ET ALORS, D'AUTRE PART, QUE l'insuffisance de motifs équivaut au défaut de motifs ; que l'appréciation du préjudice financier découlant de la perte de chance de l'emprunteur d'obtenir un crédit plus adapté à ses facultés financières de remboursement consécutive à la faute de l'établissement financier n'est pas discrétionnaire ; qu'en se bornant à indiquer que le préjudice financier de Monsieur X... « sera évalué à 80.000 euros », sans assortir sa décision de ce chef de motifs de nature à justifier que le préjudice, évalué à 150.000 euros par le Tribunal, soit ramené en cause d'appel à la somme de 80.000 euros, la Cour d'appel a violé l'article 455 du code de procédure civile.

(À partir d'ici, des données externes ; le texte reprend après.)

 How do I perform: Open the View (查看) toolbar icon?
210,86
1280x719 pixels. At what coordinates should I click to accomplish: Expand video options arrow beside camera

SECOND MOYEN DE CASSATION :
Il est fait grief à l'arrêt attaqué d'avoir condamné Monsieur X... à payer à la banque Edel la somme de 130.834,82 euros au titre du prêt relatif à l'acquisition de la licence de taxi avec intérêts au taux de 5,433 % à compter de la mise en demeure du 11 mars 2008 et celle de 25.147,26 euros au taux de 4,833 % à compter du 29 janvier 2008 ;
AUX MOTIFS QUE Ali X... soutient que le TEG est erroné comme n'incluant pas les frais liés aux garanties des crédits et que ni le taux de période, ni la durée de la période ne sont indiqués, au mépris des dispositions de l'article R. 313-1 du code monétaire et financier et conclut à la substitution du taux légal ; mais qu'il résulte de l'article L. 311-3 et de l'article R. 313-1 du code de la consommation que les prêts destinés à financer les besoins d'une activité professionnelle, ce qui est le cas en l'espèce, sont exclus du champ d'application des dispositions relatives au calcul du TEG ; qu'il convient de condamner Monsieur X... à payer à la banque Edel la somme de 130.834,82 euros au titre du prêt relatif à l'acquisition de la licence de taxi avec intérêts au taux de 5,433 % à compter de la mise en demeure du 11 mars 2008 et celle de 25.147,26 euros au taux de 4,833 % à compter du 29 janvier 2008 ;
ALORS, D'UNE PART, QUE les prêts destinés à financer les besoins d'une activité professionnelle ne sont pas exclus du champ d'application des dispositions relatives au calcul du TEG ; qu'en rejetant la demande de Monsieur X... tendant à l'application du taux d'intérêt légal, substitué au taux conventionnel, faute pour la banque Edel d'avoir inclus, dans le calcul du TEG, les frais liés à la prise de garantie sur le véhicule et au nantissement du fonds artisanal et de la licence de taxi, la Cour d'appel a violé les articles 1907 alinéa 2 du code civil, 313-4 du code monétaire et financier et L. 312-2 du code de la consommation, par refus d'application, ainsi que l'article L. 311-3 du code de la consommation, ensemble l'article L. 313-1 du code de la consommation,
ET ALORS, D'AUTRE PART, QUE les prêts destinés à financer les besoins d'une activité professionnelle ne sont pas exclus du champ d'application des dispositions relatives au calcul du TEG ; qu'en rejetant la demande de Monsieur X... tendant à l'application du taux d'intérêt légal, substitué au taux conventionnel, faute d'indication dans les contrats de prêt du taux de période et de la durée de période, la Cour d'appel a violé les articles 1907 alinéa 2 du code civil, 313-4 du code monétaire et financier et L. 312-2 du code de la consommation, par refus d'application, ainsi que l'article L. 311-3 du code de la consommation, ensemble les articles R. 313-1 du code monétaire et financier et R. 313-1 du code de la consommation.